Even African American women with the highest levels of education experience

these differences. White men with a postgraduate degree earns a median salary of $1666

a week African American women earn a median salary of $1000 during the same time

period. For all the talk of pay equity and paycheck fairness, the status of African

American women is largely ignored.

It wouldn’t take much for the President, or some of those feminist groups who

support paycheck fairness to throw in a line or two about African American women. Nor

would it hurt African American organizations, especially those who serve black women,

to point out this injustice. Are African Americans invisible? Don’t we count? African

American women raise the majority of our children, and shoulder many of the challenges

in the African American community. Ignoring us in a conversation about unequal pay

simply marginalizes our experiences and us.

The focus on “overall” data is yet another way of marginalizing not only African

American women, but other women and men of color as well. Reporting aggregate data

gives some notion of economic progress. Reporting data as it pertains to African

American women and men makes it clear, for example, that African Americans

experience depression-level unemployment rates.

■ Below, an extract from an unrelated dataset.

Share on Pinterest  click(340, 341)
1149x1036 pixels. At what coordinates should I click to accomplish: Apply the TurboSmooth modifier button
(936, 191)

I was delighted that President Obama signed the Lily Ledbetter Act when he did,

and have been privileged to hear Ledbetter speak on more than one occasion. She is an

amazing woman with a talent for “breaking it down”. When she learned

that men doing the same job she did earned more money, she cried “foul” but the law said

it was “too late” for her to complain. In her inimitable way, she said that grocers did not

charge her less money because she was female, nor did doctors, or anyone else. She said

that higher-paid men didn’t have to make uncomfortable choices about which child

would get new shoes or clothes.

African American women can tell the same story as Lily Ledbetter. Indeed, the

gaps African American women are likely to be more severe than the ones Lily Ledbetter

faced. The pay gap for African Americans is larger and too many live in food deserts

where the cost of food is higher even as the quality is lower.

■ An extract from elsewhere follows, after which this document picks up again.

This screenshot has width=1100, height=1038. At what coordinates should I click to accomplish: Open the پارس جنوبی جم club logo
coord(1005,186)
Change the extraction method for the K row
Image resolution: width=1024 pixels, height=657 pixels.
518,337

Lily Ledbetter deserves the limelight she earned because she brought this matter

to the President’s attention. There’s a black woman out there who can tell a similar story.

She, too, needs to be lifted up. We ought to know her name, see her name on a piece of

legislation. Ledbetter is an ordinary shero, a working class woman who stood up for her

rights. She reminds us that, in the words of Dr. Martin Luther King, “you don’t have to

be great to serve”. We need a similar sister to remind us that we don’t have to be elected,

appointed, or anointed to make a difference.

When African American women are marginalized so are our girls. They are left

with the impression that we have not fought for our rights. We’ve been fighting and

fighting, but somehow the story of a sister struggling is too unremarkable to be noted by

the media.

Race and gender continue to shape the opportunities that African American

women have, and race and gender continue to marginalize us black women. When do

African American women have equal visibility in the policy and imagery arena? When

we demand it, when we stop applauding at our own marginalization!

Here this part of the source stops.